The Humpherys Family

Bacon Cheddar Pinwheels

Source  Taste of Home
Recipe Added:  3/28/2012
2 pkgs active dry yeast
2 tsp + 1/2 cup sugar
2 cups warm water (110°-115°)
1 cup warm milk (110°-115°)
2/3 cup butter, melted
2 eggs, lightly beaten
2 tsp salt
8-3/4 to 9-1/4 cups flour
1 lb sliced bacon, diced
1/2 cup finely chopped onion
4 cups shredded Cheddar cheese
Quick Version
1 tube crescent roll dough
2 Tbsp Ranch dressing
1/4 cup cooked bacon pieces
1/2 cup shredded Cheddar cheese
1/4 cup chopped green onions
In a large bowl, dissolve yeast and 2 tsp sugar in 1 cup warm water; let stand for 5 minutes. Add milk, butter, eggs, salt, 7 cups flour and remaining water and sugar.
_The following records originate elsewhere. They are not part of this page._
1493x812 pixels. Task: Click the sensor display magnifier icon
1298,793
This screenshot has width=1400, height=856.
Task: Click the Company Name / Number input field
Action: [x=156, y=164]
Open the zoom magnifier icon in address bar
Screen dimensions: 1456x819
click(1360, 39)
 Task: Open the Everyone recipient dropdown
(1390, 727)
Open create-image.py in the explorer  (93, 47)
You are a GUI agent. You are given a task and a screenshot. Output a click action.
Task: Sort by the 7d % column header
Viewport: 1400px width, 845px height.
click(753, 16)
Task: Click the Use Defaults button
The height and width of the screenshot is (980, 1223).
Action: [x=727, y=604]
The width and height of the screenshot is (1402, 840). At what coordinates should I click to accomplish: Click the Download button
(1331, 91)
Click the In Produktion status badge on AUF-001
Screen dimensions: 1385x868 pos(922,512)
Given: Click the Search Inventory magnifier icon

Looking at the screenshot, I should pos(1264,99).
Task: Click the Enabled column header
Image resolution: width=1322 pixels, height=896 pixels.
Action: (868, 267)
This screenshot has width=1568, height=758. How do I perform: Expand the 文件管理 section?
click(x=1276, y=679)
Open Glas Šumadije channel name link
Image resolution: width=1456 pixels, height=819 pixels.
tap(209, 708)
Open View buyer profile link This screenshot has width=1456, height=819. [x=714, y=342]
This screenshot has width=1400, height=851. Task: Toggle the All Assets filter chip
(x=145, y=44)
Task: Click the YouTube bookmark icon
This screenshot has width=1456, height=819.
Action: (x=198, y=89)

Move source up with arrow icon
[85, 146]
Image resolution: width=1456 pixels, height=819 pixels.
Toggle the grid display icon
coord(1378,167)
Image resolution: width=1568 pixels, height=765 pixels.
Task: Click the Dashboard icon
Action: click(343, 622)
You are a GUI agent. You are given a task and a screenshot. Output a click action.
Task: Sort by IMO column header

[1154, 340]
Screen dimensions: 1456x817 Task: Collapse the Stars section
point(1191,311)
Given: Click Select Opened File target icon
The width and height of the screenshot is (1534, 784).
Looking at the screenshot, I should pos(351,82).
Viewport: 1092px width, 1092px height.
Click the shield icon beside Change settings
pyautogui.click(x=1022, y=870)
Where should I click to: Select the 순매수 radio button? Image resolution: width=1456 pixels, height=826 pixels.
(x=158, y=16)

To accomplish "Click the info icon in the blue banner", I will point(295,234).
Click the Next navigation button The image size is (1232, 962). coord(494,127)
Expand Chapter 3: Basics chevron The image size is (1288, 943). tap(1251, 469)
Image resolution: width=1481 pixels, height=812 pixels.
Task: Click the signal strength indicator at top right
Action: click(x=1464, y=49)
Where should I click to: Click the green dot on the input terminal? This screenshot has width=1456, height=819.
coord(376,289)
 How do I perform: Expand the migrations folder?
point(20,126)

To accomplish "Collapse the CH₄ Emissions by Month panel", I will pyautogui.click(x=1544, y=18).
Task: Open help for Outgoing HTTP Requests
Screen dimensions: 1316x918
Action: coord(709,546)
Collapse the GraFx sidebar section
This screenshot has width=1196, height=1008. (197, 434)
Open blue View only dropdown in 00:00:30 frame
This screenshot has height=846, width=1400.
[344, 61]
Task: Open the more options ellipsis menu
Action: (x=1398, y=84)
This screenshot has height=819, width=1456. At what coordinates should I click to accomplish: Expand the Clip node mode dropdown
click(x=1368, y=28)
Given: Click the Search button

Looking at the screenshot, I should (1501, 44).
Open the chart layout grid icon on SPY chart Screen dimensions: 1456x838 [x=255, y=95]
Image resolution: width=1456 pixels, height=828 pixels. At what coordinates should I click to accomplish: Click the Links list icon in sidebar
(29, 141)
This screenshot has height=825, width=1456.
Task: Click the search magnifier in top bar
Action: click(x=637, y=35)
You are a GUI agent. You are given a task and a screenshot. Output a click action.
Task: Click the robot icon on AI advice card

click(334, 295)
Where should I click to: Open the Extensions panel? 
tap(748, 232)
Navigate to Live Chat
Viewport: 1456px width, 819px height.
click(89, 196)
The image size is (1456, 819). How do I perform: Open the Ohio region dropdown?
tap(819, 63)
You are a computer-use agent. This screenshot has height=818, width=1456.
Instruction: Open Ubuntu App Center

Beat until smooth. Stir in enough remaining flour to form a soft dough. Turn onto a floured surface; knead until smooth, about 6-8 minutes. Place in a greased bowl, turning once to grease top. Cover and let rise in a warm place until doubled, about 1 hour. Meanwhile, in a skillet, cook bacon over medium heat until crisp. Remove to paper towels; drain, reserving 1 Tbsp drippings. Set bacon aside. Cook onion in drippings until tender; set aside.

Punch dough down. Turn onto a lightly floured surface; divide into fourths. Roll each portion into a 15-in. x 10-in. rectangle. Sprinkle each with a fourth of the cheese, about 1/3 cup bacon and about 2 Tbsp onion. Roll up jelly-roll style, starting with a long side; 1/4 tsp seam to seal. Cut each into 12 slices. Place cut side down 2 in. apart on ungreased baking sheets. Cover and let rise until doubled, about 30 minutes. Bake at 350° for 25-30 minutes or until golden brown. Remove from pans to wire racks. Store in the refrigerator.

Quick Version
Heat oven to 350°. Unroll dough; separate into 2 long rectangles. Press each into 12x4-inch rectangle, firmly pressing perforations to seal. Spread dressing over each rectangle to edges. Sprinkle each with bacon, Cheddar cheese and onions. Starting with one short side, roll up each rectangle; press edge to seal. With serrated knife, cut each roll into 8 slices; place cut side down on ungreased cookie sheet. Bake 12-17 minutes until edges are deep golden brown. Immediately remove from cookie sheet. Serve warm.